### Task item
Please output each entry in the material beneath exactly as shown.

──────

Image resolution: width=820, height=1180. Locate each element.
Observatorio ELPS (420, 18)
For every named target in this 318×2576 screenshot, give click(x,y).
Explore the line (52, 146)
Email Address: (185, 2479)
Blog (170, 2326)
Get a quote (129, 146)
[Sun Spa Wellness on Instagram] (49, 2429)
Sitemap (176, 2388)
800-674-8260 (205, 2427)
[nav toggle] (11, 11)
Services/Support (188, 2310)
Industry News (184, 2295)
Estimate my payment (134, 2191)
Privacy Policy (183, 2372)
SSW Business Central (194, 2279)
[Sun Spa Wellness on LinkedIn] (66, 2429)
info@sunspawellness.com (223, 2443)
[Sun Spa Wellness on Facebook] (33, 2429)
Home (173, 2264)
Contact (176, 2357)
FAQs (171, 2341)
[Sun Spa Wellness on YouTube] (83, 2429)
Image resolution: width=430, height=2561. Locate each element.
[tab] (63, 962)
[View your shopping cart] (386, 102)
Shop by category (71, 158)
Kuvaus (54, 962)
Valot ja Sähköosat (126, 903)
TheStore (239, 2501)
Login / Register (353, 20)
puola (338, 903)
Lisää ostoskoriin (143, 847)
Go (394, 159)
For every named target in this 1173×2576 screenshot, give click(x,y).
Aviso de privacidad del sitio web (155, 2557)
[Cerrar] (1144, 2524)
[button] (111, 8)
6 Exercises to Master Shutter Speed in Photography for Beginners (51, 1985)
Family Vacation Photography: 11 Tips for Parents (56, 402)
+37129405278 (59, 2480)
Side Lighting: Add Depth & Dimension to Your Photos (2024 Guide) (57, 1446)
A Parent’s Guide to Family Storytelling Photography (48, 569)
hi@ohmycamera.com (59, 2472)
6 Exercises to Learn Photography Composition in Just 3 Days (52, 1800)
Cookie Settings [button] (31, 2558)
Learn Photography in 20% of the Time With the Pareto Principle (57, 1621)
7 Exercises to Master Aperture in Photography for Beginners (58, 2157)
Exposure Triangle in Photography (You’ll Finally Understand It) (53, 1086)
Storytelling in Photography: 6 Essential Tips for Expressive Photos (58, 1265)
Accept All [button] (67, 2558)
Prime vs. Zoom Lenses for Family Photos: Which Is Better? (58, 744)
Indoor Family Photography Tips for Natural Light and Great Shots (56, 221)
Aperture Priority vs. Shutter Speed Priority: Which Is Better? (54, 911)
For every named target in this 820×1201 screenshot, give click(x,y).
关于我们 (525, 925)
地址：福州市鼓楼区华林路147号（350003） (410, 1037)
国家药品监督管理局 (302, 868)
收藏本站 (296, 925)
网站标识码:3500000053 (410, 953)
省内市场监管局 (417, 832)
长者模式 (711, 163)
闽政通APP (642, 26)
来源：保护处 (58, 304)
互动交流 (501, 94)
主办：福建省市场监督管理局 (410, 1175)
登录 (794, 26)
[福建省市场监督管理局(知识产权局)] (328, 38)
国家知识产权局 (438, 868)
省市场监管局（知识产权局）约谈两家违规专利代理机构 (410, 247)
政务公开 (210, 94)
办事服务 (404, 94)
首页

──────

### Written response
Image resolution: width=820, height=1180. Locate each element.
Observatorio ELPS (420, 18)
For every named target in this 318×2576 screenshot, give click(x,y).
Explore the line (52, 146)
Email Address: (185, 2479)
Blog (170, 2326)
Get a quote (129, 146)
[Sun Spa Wellness on Instagram] (49, 2429)
Sitemap (176, 2388)
800-674-8260 (205, 2427)
[nav toggle] (11, 11)
Services/Support (188, 2310)
Industry News (184, 2295)
Estimate my payment (134, 2191)
Privacy Policy (183, 2372)
SSW Business Central (194, 2279)
[Sun Spa Wellness on LinkedIn] (66, 2429)
info@sunspawellness.com (223, 2443)
[Sun Spa Wellness on Facebook] (33, 2429)
Home (173, 2264)
Contact (176, 2357)
FAQs (171, 2341)
[Sun Spa Wellness on YouTube] (83, 2429)
Image resolution: width=430, height=2561. Locate each element.
[tab] (63, 962)
[View your shopping cart] (386, 102)
Shop by category (71, 158)
Kuvaus (54, 962)
Valot ja Sähköosat (126, 903)
TheStore (239, 2501)
Login / Register (353, 20)
puola (338, 903)
Lisää ostoskoriin (143, 847)
Go (394, 159)
For every named target in this 1173×2576 screenshot, give click(x,y).
Aviso de privacidad del sitio web (155, 2557)
[Cerrar] (1144, 2524)
[button] (111, 8)
6 Exercises to Master Shutter Speed in Photography for Beginners (51, 1985)
Family Vacation Photography: 11 Tips for Parents (56, 402)
+37129405278 (59, 2480)
Side Lighting: Add Depth & Dimension to Your Photos (2024 Guide) (57, 1446)
A Parent’s Guide to Family Storytelling Photography (48, 569)
hi@ohmycamera.com (59, 2472)
6 Exercises to Learn Photography Composition in Just 3 Days (52, 1800)
Cookie Settings [button] (31, 2558)
Learn Photography in 20% of the Time With the Pareto Principle (57, 1621)
7 Exercises to Master Aperture in Photography for Beginners (58, 2157)
Exposure Triangle in Photography (You’ll Finally Understand It) (53, 1086)
Storytelling in Photography: 6 Essential Tips for Expressive Photos (58, 1265)
Accept All [button] (67, 2558)
Prime vs. Zoom Lenses for Family Photos: Which Is Better? (58, 744)
Indoor Family Photography Tips for Natural Light and Great Shots (56, 221)
Aperture Priority vs. Shutter Speed Priority: Which Is Better? (54, 911)
For every named target in this 820×1201 screenshot, give click(x,y).
关于我们 (525, 925)
地址：福州市鼓楼区华林路147号（350003） (410, 1037)
国家药品监督管理局 (302, 868)
收藏本站 (296, 925)
网站标识码:3500000053 (410, 953)
省内市场监管局 (417, 832)
长者模式 (711, 163)
闽政通APP (642, 26)
来源：保护处 (58, 304)
互动交流 (501, 94)
主办：福建省市场监督管理局 (410, 1175)
登录 (794, 26)
[福建省市场监督管理局(知识产权局)] (328, 38)
国家知识产权局 (438, 868)
省市场监管局（知识产权局）约谈两家违规专利代理机构 (410, 247)
政务公开 (210, 94)
办事服务 (404, 94)
首页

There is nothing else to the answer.